About this exercise |
Please reproduce exactly, and only, the line containing "Task: Click the green" and every line after it to the end of the records below, leaving out all pictures.

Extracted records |
----------
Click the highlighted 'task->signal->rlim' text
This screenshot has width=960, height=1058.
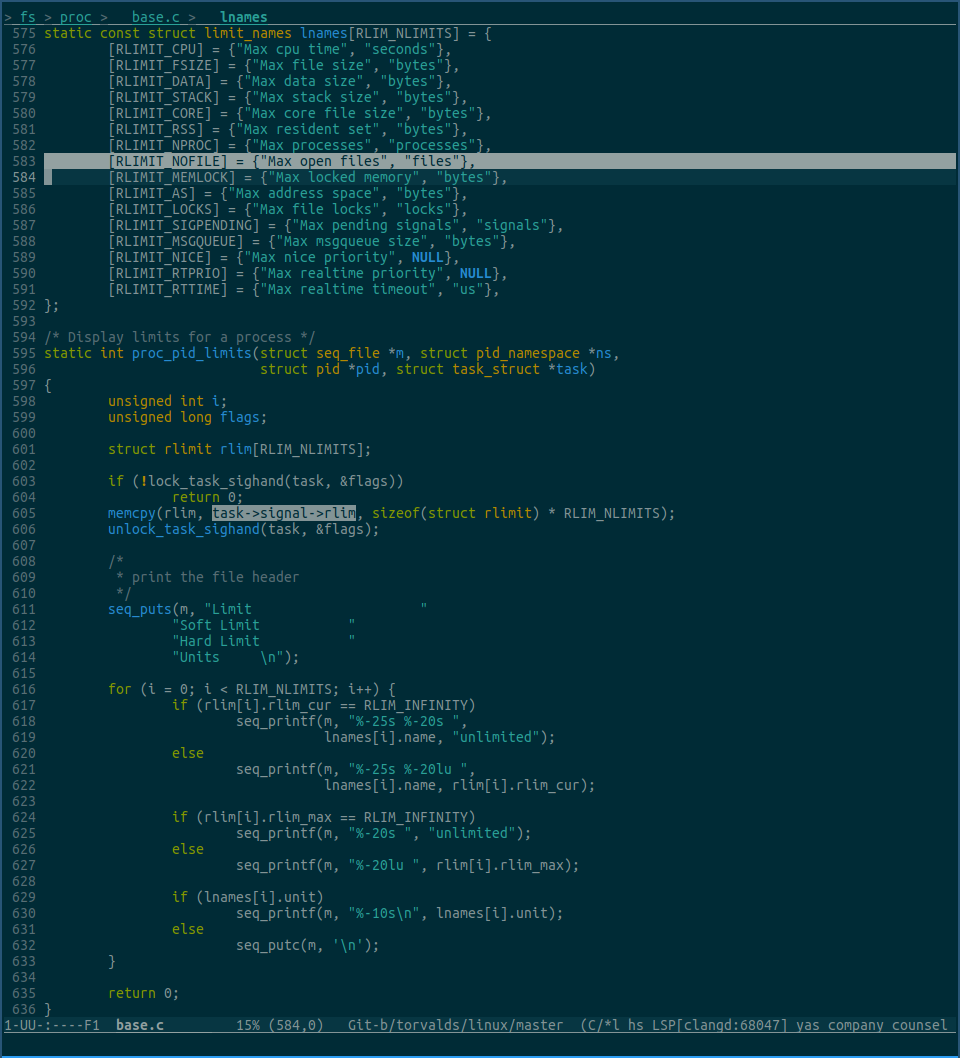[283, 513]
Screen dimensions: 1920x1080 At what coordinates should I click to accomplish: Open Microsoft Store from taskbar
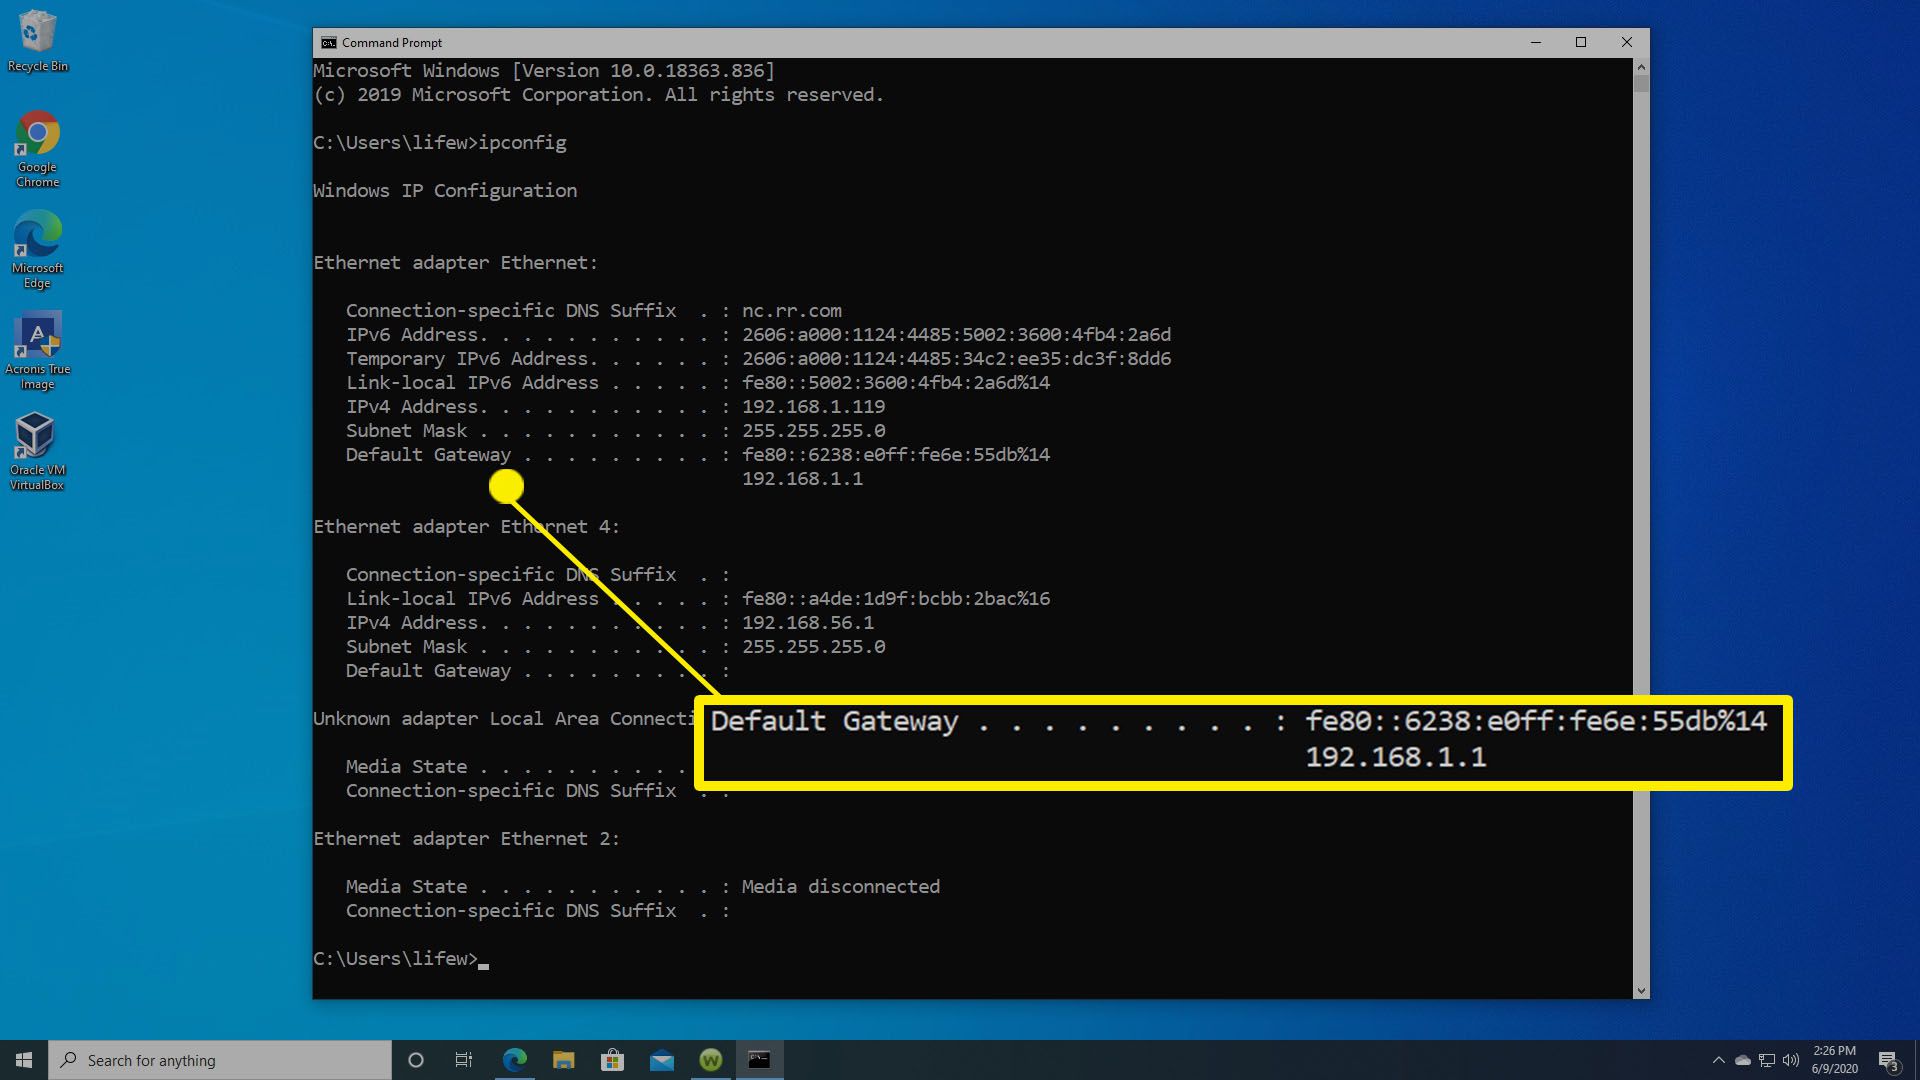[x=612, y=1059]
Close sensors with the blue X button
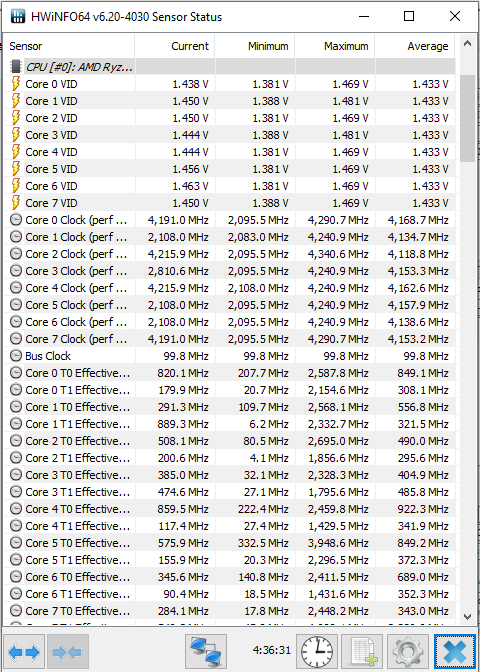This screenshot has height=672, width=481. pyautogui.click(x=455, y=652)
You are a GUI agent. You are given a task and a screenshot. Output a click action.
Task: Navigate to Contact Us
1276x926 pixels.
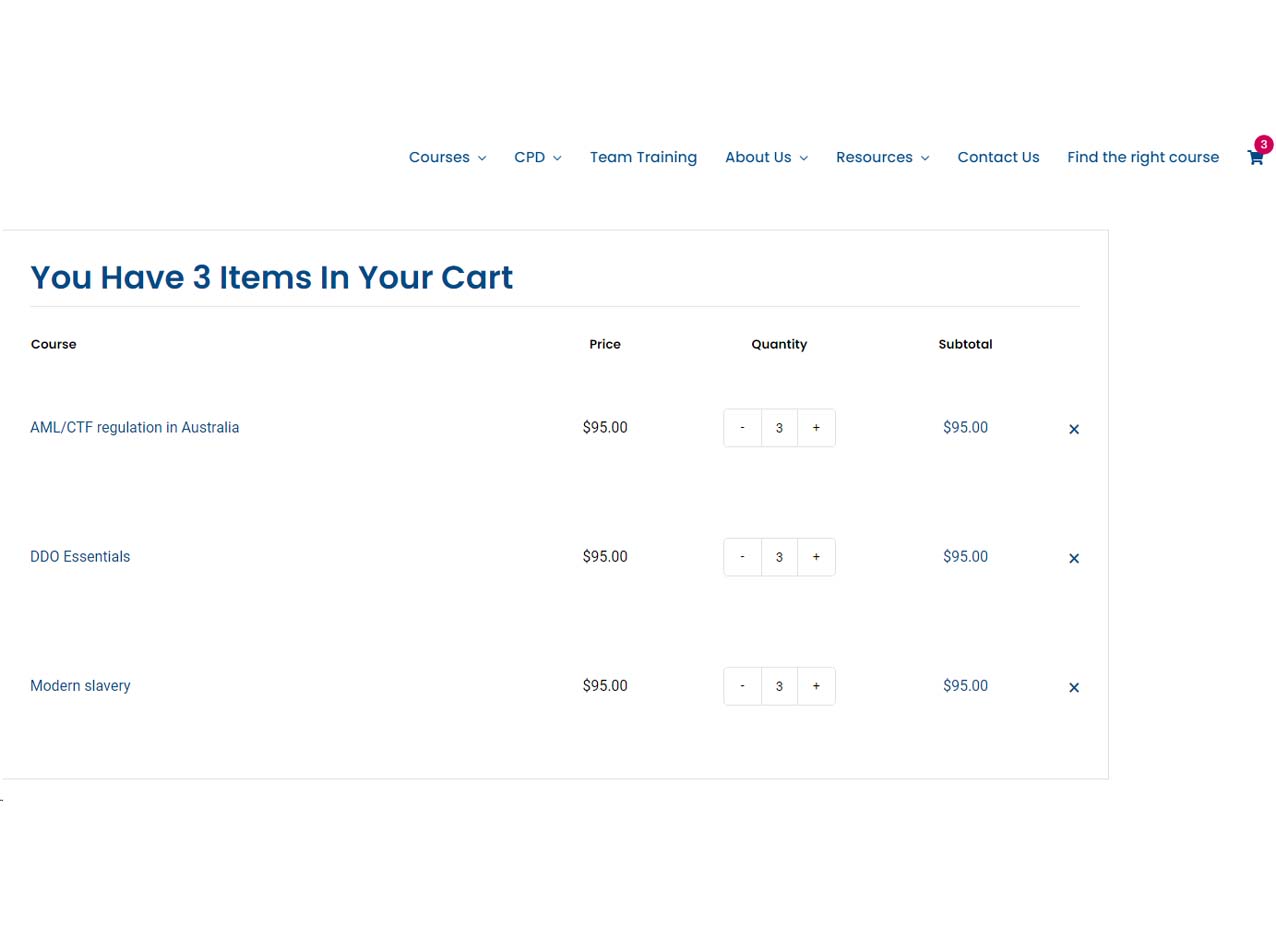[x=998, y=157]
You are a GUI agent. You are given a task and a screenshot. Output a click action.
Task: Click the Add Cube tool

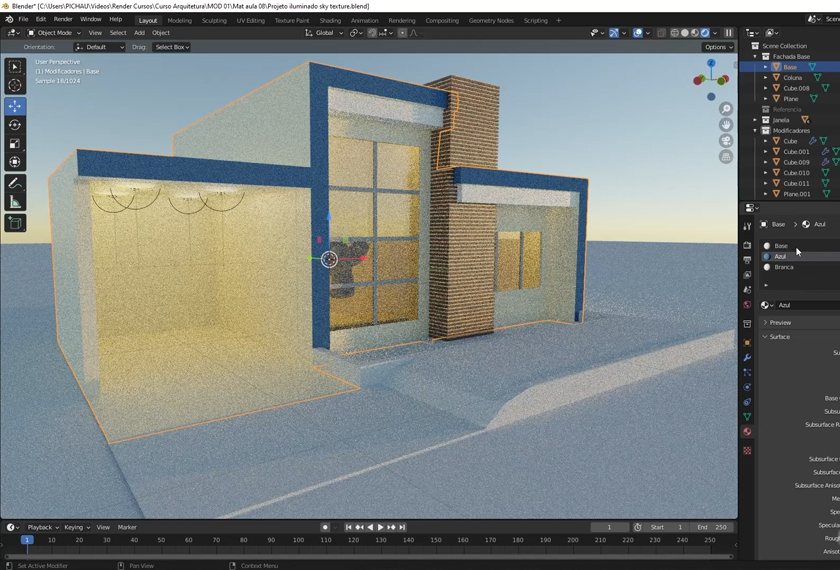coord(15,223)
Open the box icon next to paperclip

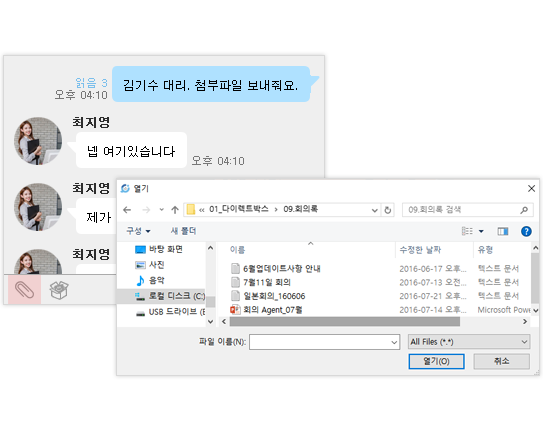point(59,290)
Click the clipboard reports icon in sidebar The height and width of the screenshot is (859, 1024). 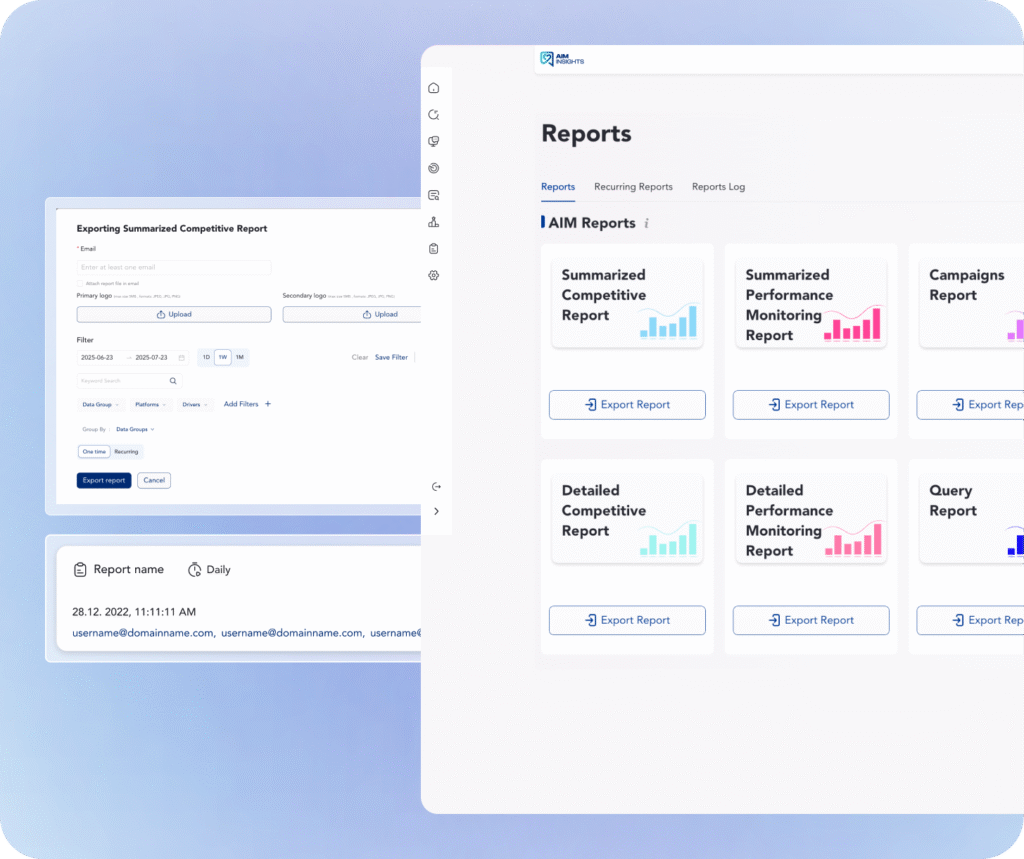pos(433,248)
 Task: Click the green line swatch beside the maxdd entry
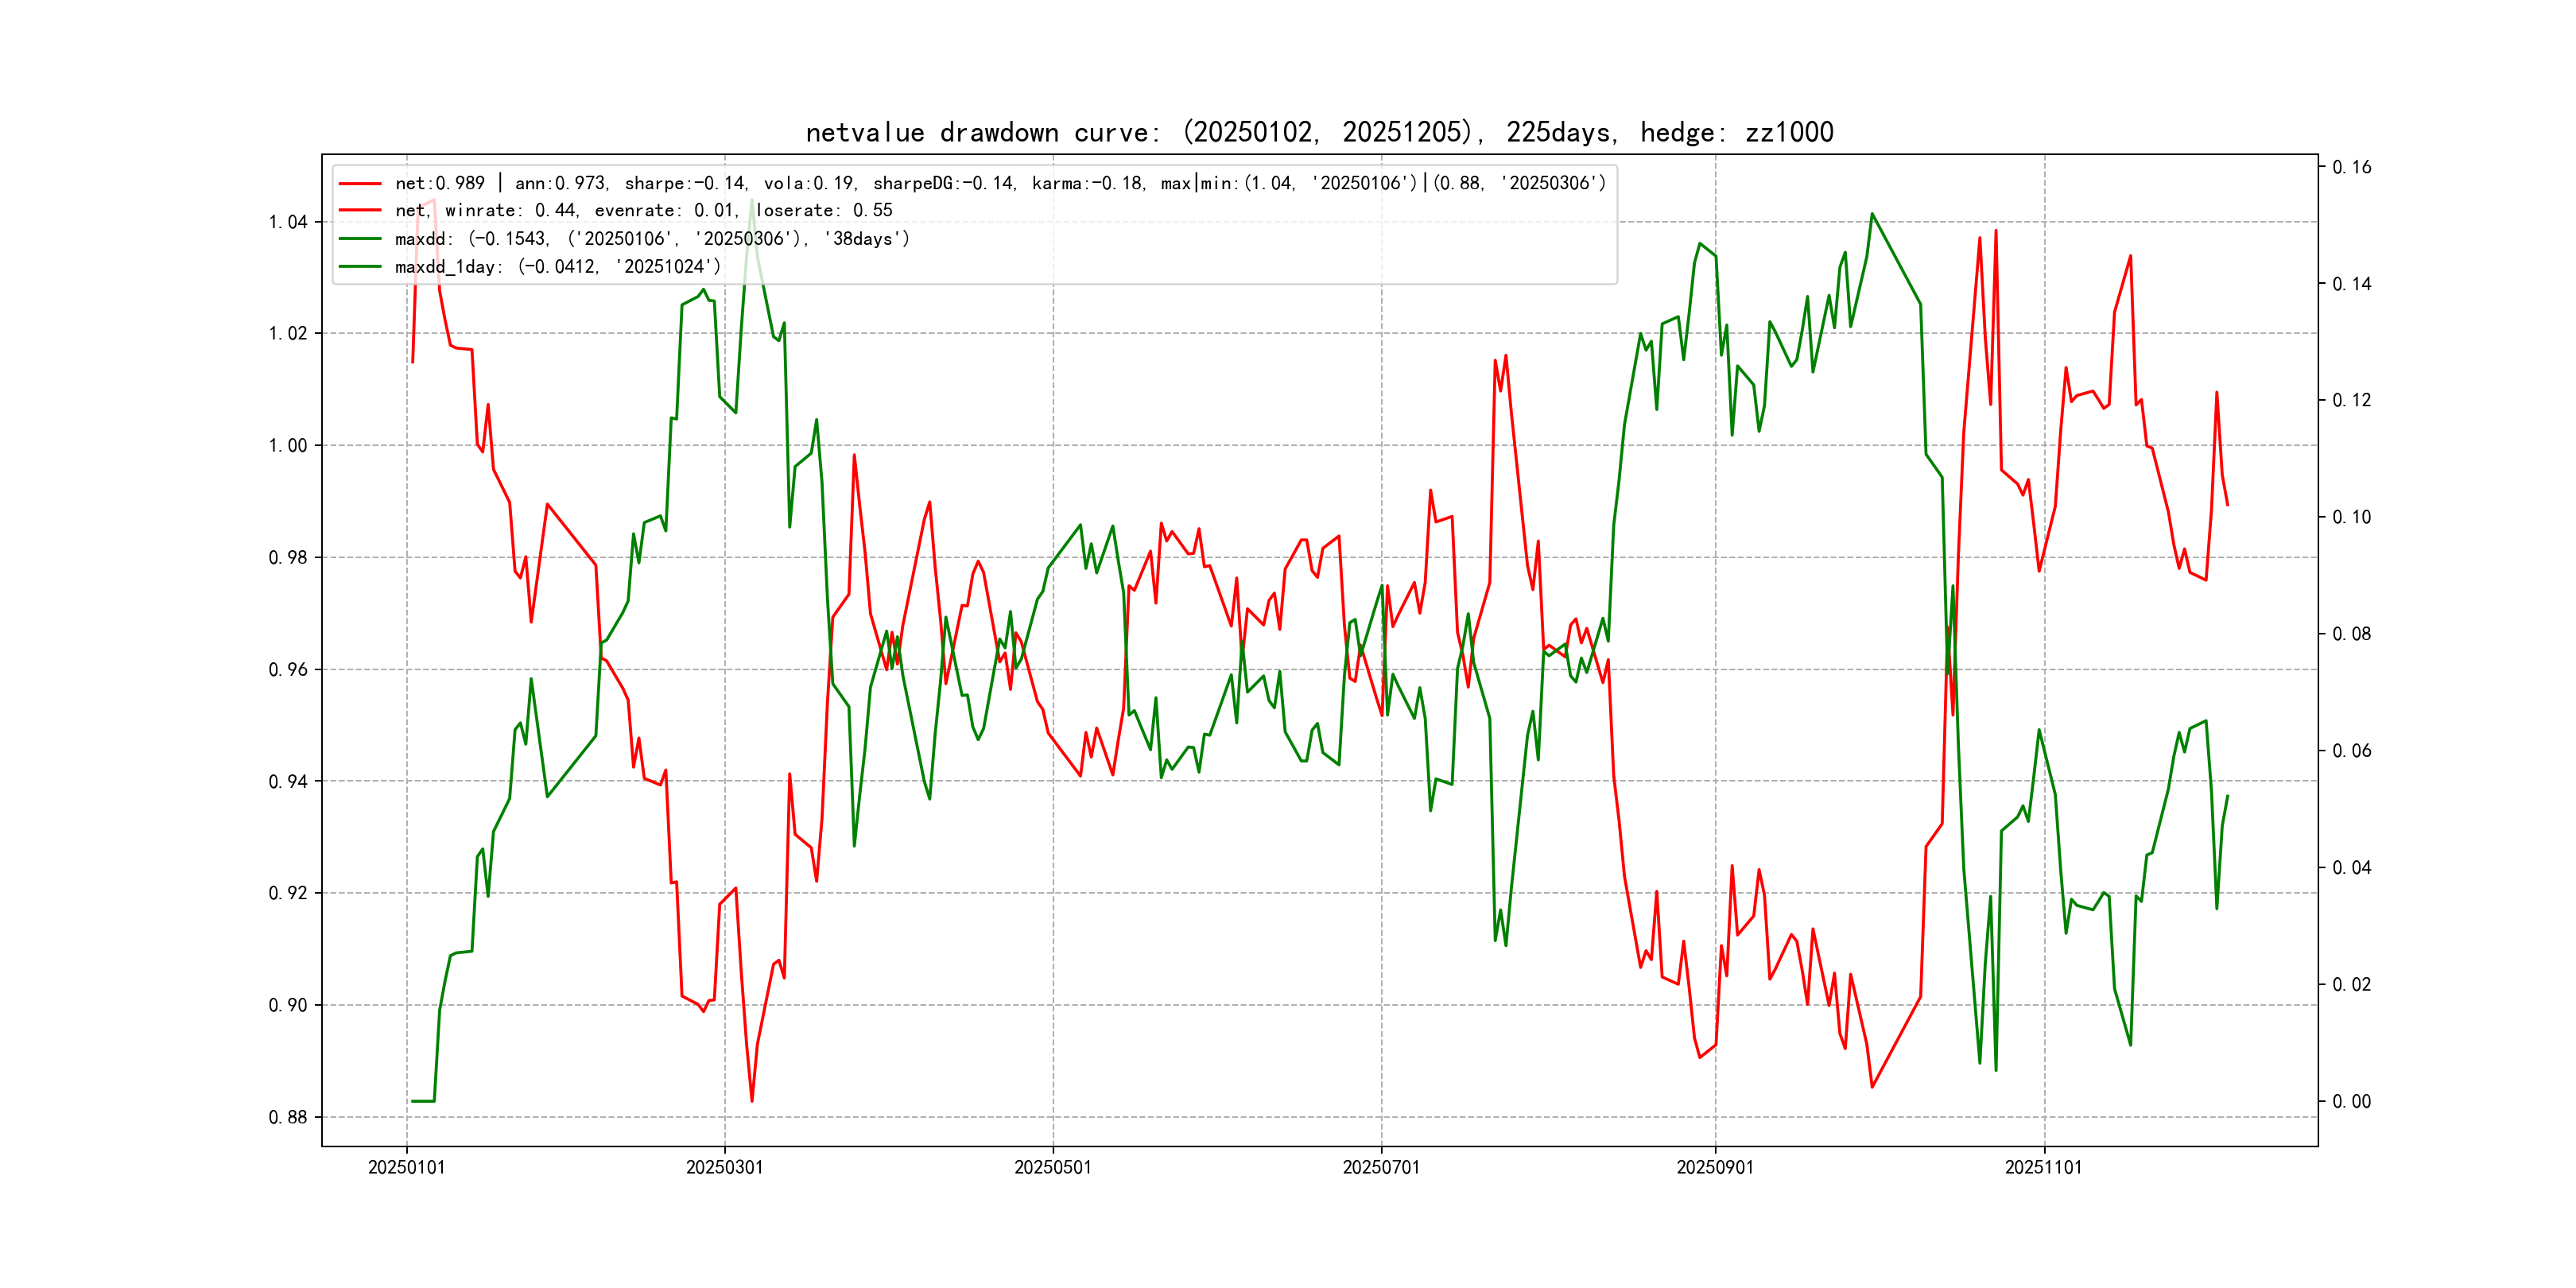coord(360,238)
----------
Result of this task |
 Task: Click the green line swatch beside the maxdd entry
coord(360,238)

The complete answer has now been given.